Fit empirical distribution to posterior samples for generating more waves

This function allows "updating" of the prior with an empirical posterior distribution which will retain the bounds of the prior, and is effectively a spline based transform of the prior distribution, based on the density of data in prior space. This gives a clean density when data is close to a prior distribution limit and work better than a standard density.

Usage

posterior_fit_empirical(
  posteriors_df,
  priors_list,
  knots = NULL,
  bw = 0.1,
  widen_by = 1
)

Arguments

posteriors_df: a dataframe of posteriors that have been selected by ABC this may include columns for scores, weight and/or simulation outputs ( abc_component_score, abc_summary_distance, abc_weight, abc_simulation ) as well as columns matching the priors input specification.
priors_list: a named list of priors specified as a abc_prior S3 object (see priors()), this can include derived values as unnamed 2-sided formulae, where the LHS of the formula will be assigned to the value of the RHS, plus optionally a set of constraints as one sided formulae where the RHS of the formulae will resolve to a boolean value.
knots: the number of knots to model the CDF with. Optional, and will be typically inferred from the data size. Small numbers tend to work better if we expect the distribution to be unimodal.
bw: for Adaptive ABC data distributions are smoothed before modelling empirical CDF. Over smoothing can reduce convergence rate, under-smoothing may result in noisy posterior estimates, and appearance of local modes.
widen_by: change the dispersion of the empirical proposal distribution in ABC adaptive, preserving the median. This is akin to a nonlinear, heteroscedastic random walk in the quantile space, and can help address over-fitting or local modes in the ABC adaptive waves. widen_by is an odds ratio and describes how much further from the median any given part of the distribution is after transformation. E.g. if the median of a distribution is zero, and the widen_by is 2 then the 0.75 quantile will move to the position of the 0.9 quantile. The distribution will stay within the support of the prior.
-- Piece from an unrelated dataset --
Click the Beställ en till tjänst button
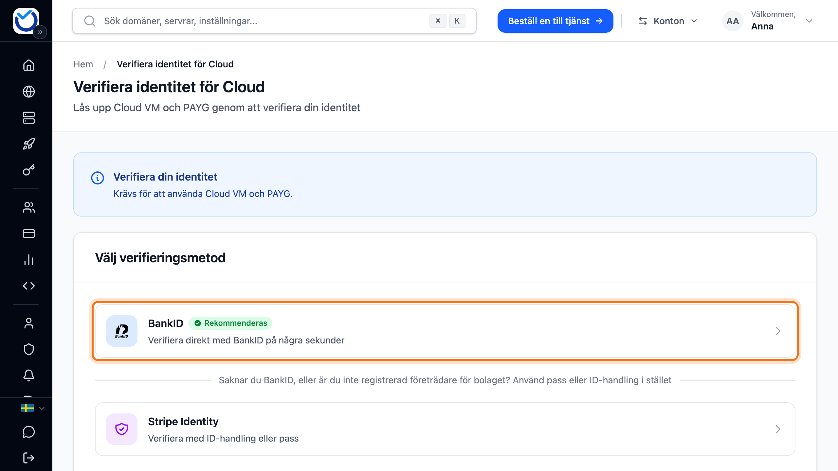This screenshot has height=471, width=838. pos(555,21)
This is by default 1.05 which allows for some additional variability in proposals.

Value

an abc_prior S3 object approximating the distribution of the posterior samples, and adhering to the support of the provided priors.

Details

This takes weighted posterior samples $\{(\theta^{(i)}, w^{(i)})\}$ for each parameter $\theta_j$ and constructs an empirical distribution function $Q_j(\theta_j)$ that approximates the posterior marginal for that parameter.
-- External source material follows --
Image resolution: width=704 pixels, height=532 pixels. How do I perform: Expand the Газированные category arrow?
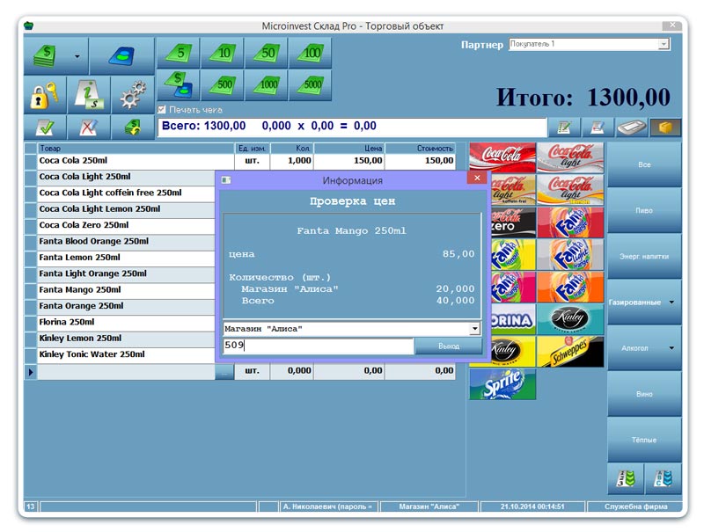tap(671, 302)
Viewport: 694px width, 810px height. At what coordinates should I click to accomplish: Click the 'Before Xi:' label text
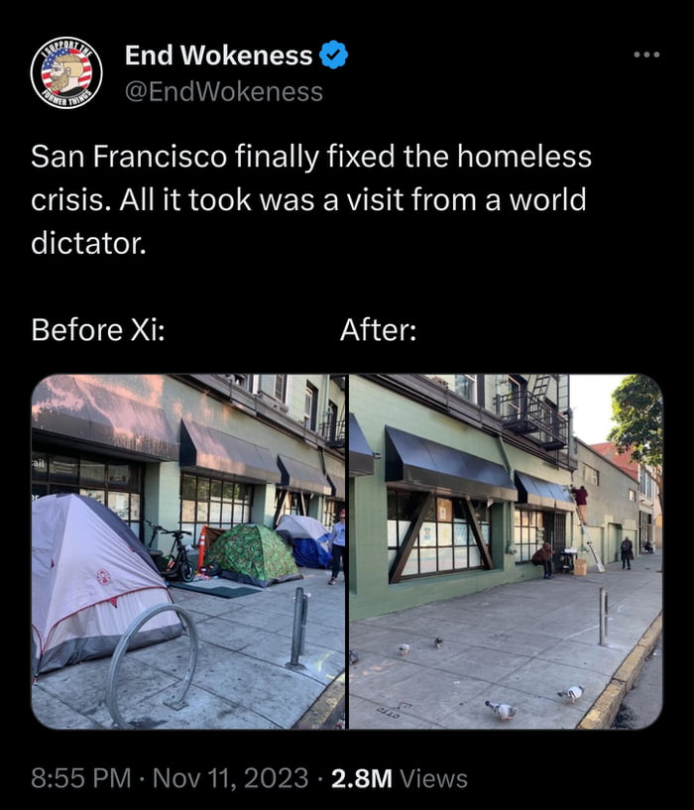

For each parameter $\theta_j$, the empirical distribution $Q_j$ is fitted using the empirical() function. The fitting is performed on the weighted samples $(\theta_{j}^{(i)}, w^{(i)})$. A key feature is the use of a link function $h_j(\cdot)$ during the fitting process. This link function is typically taken from the original prior distribution $P_j(\theta_j)$ (i.e., $h_j = P_j$). This ensures that the fitted empirical distribution $Q_j$ respects the support constraints defined by the prior (e.g., positive values for a log-normal prior). The fitting effectively occurs in the transformed space defined by the link: $h_j(\theta_j^{(i)})$.
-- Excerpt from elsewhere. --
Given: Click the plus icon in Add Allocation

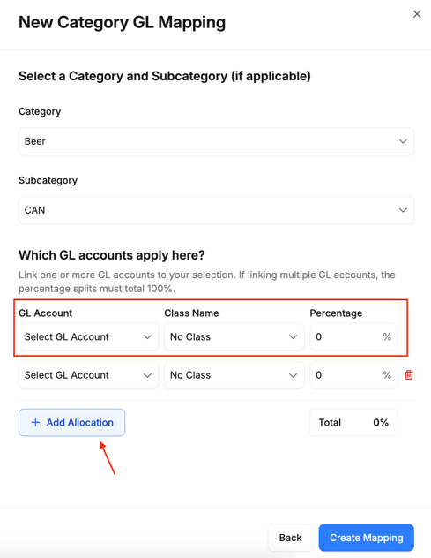Looking at the screenshot, I should coord(35,422).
The resulting empirical distribution $Q_j$ is a dist_fns object that includes the support constraints from the original prior. The set of all fitted marginal distributions $\{Q_j\}$ forms the new proposal list for the next wave.

Additionally, the weighted covariance matrix $R$ of the samples in the MVN space (defined by the prior copula) is calculated: $$ R = \text{Cov}_{w}(\Phi^{-1}(P_1(\theta_1)), \dots, \Phi^{-1}(P_d(\theta_d))) $$ where $\Phi^{-1}$ is the quantile function of the standard normal. This covariance matrix is stored as an attribute ("cor") of the returned proposal list and is used to induce correlation structure when sampling new proposals from the empirical distributions in subsequent waves.

Examples


fit = example_smc_fit()
proposals = posterior_fit_empirical(fit$posteriors, fit$priors)

proposals
#> Parameters: 
#> * mean: posterior [4.97 ± 0.03]
#> * sd1: posterior [1.99 ± 0.07]
#> * sd2: posterior [0.99 ± 0.04]
#> Constraints:
#> * mean > sd2